• Work request:
Retype exactly every line from the one that includes "You are a GUI" through the final line of the listing, both ends kept, and omit the pictures.

--

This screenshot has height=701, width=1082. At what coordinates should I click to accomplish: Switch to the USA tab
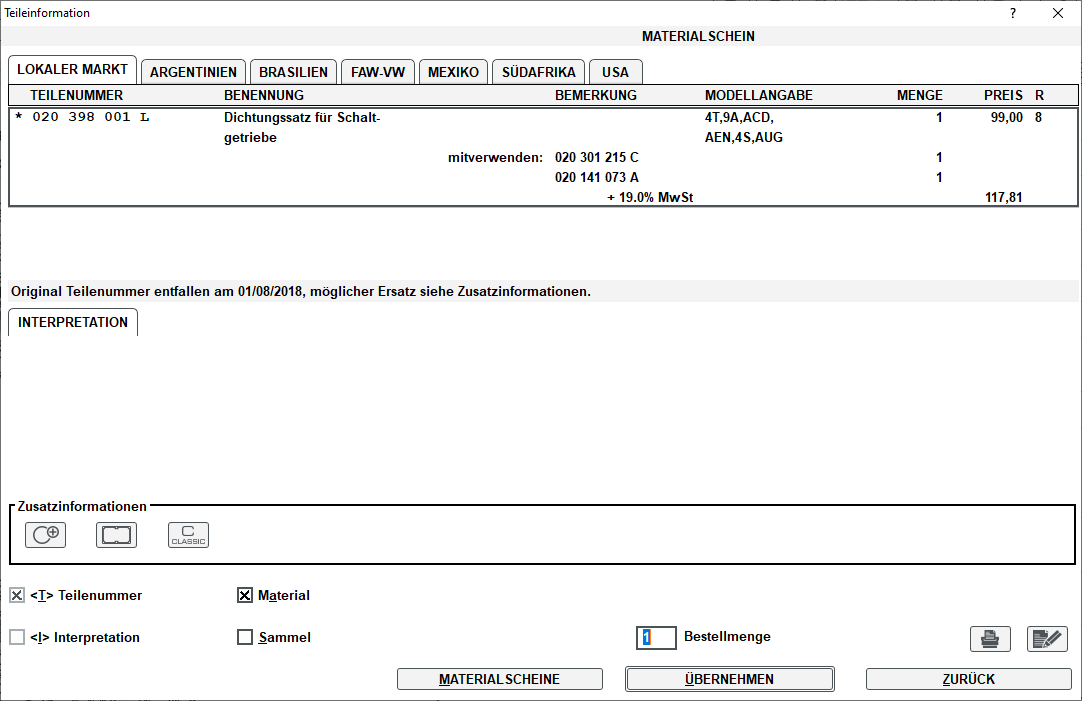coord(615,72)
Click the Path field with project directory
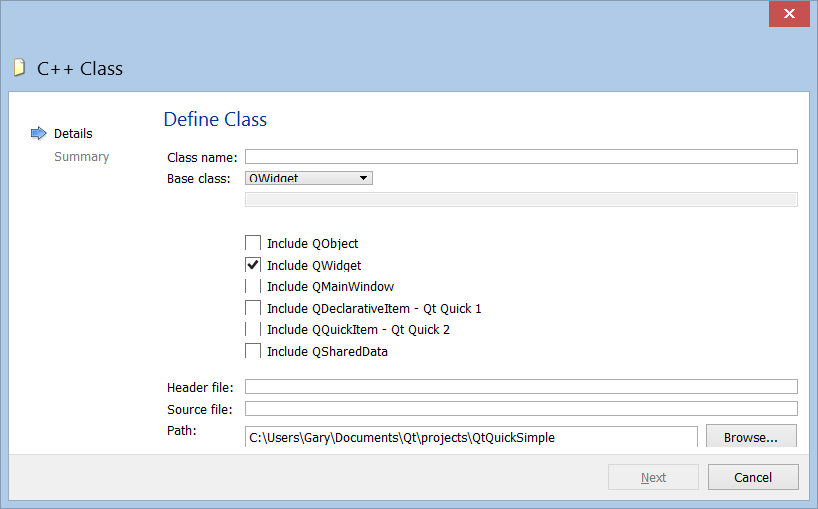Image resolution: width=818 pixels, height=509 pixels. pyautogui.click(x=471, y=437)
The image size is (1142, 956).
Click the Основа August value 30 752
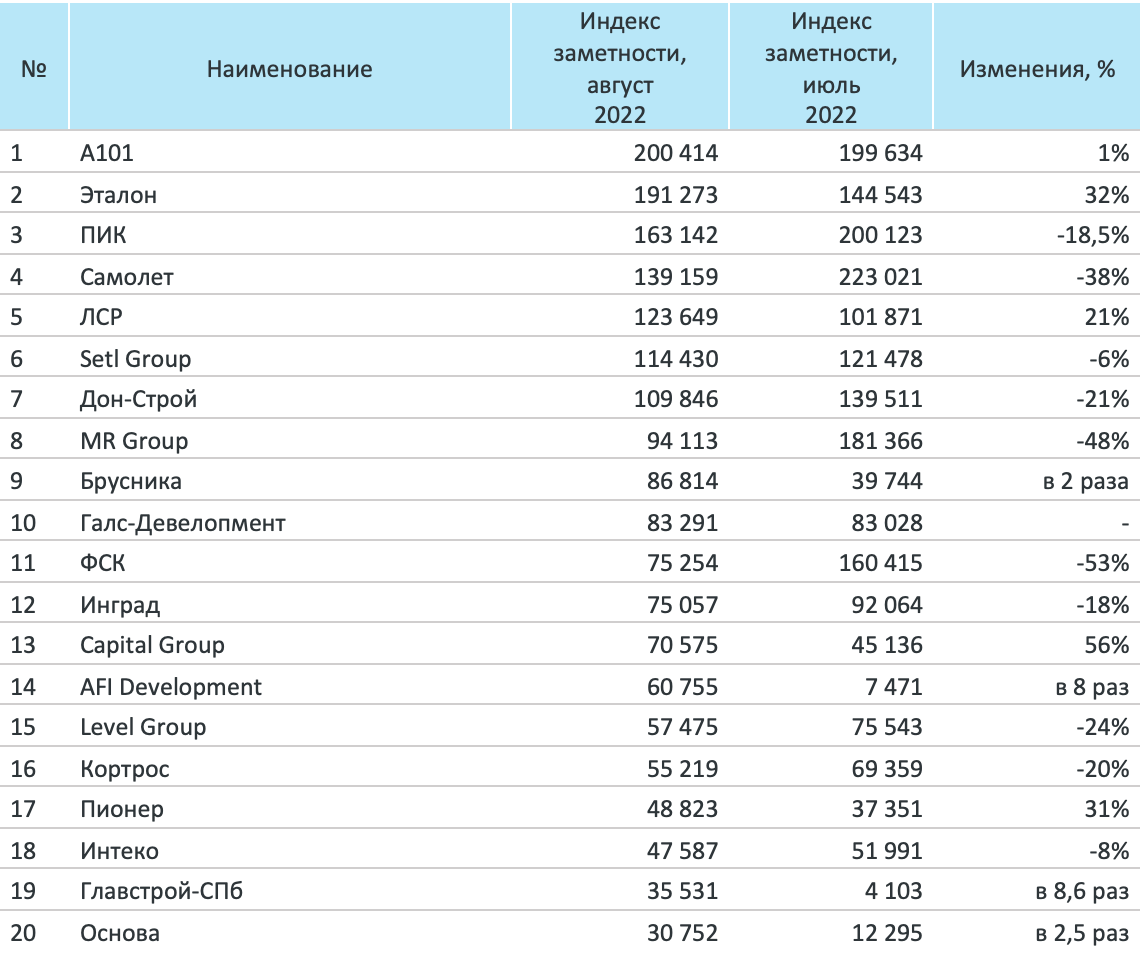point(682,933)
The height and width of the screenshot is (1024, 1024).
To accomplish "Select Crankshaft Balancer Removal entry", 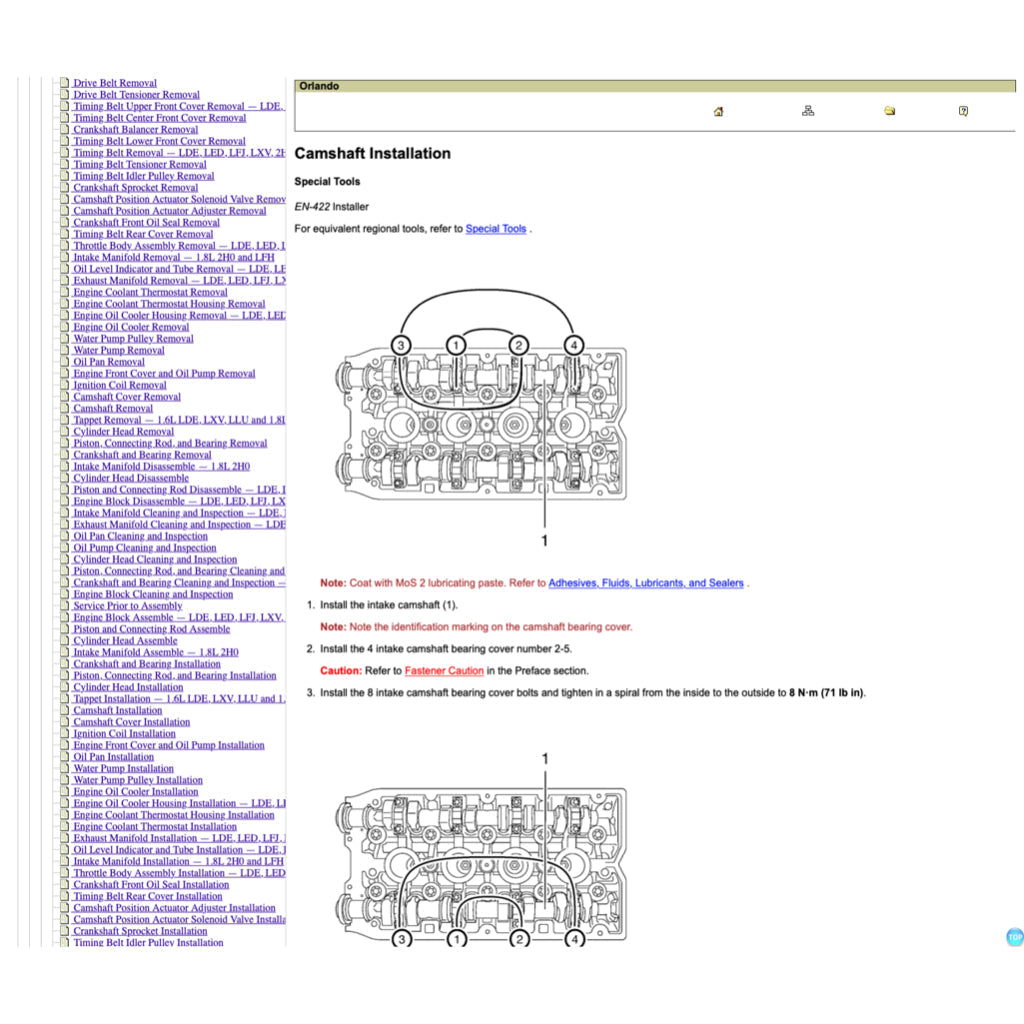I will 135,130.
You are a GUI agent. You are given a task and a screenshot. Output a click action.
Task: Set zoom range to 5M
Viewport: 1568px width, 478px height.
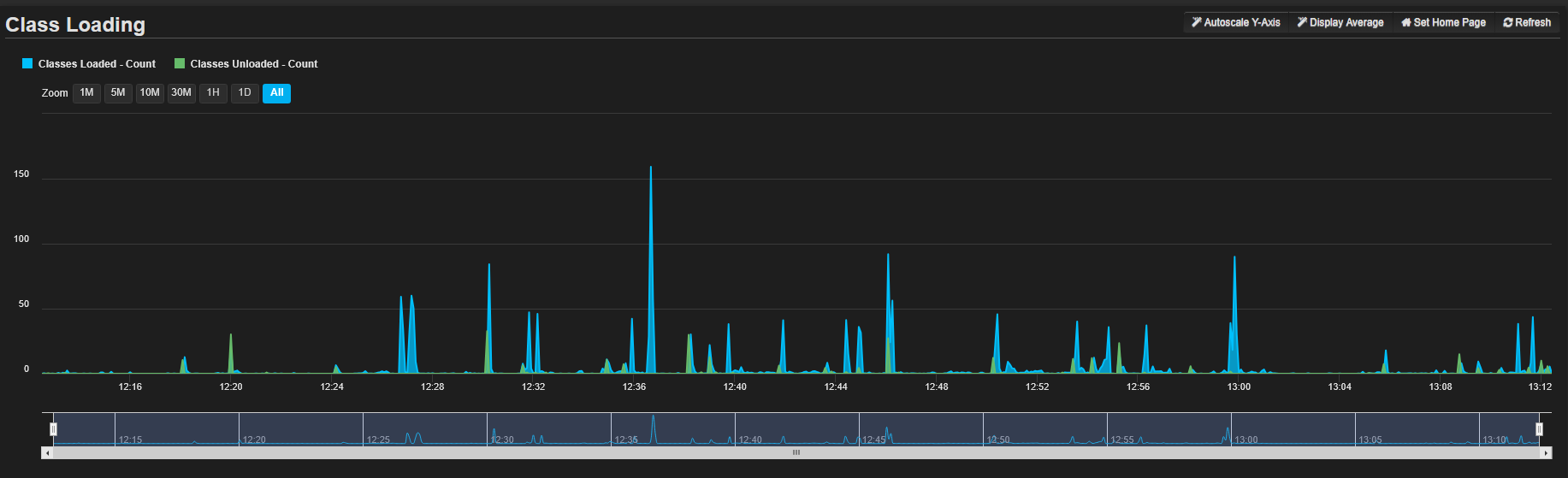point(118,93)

--

• The completed task:
You are a GUI agent. You are given a task and a screenshot. Output a click action.
Task: Set zoom range to 5M
Viewport: 1568px width, 478px height.
point(118,93)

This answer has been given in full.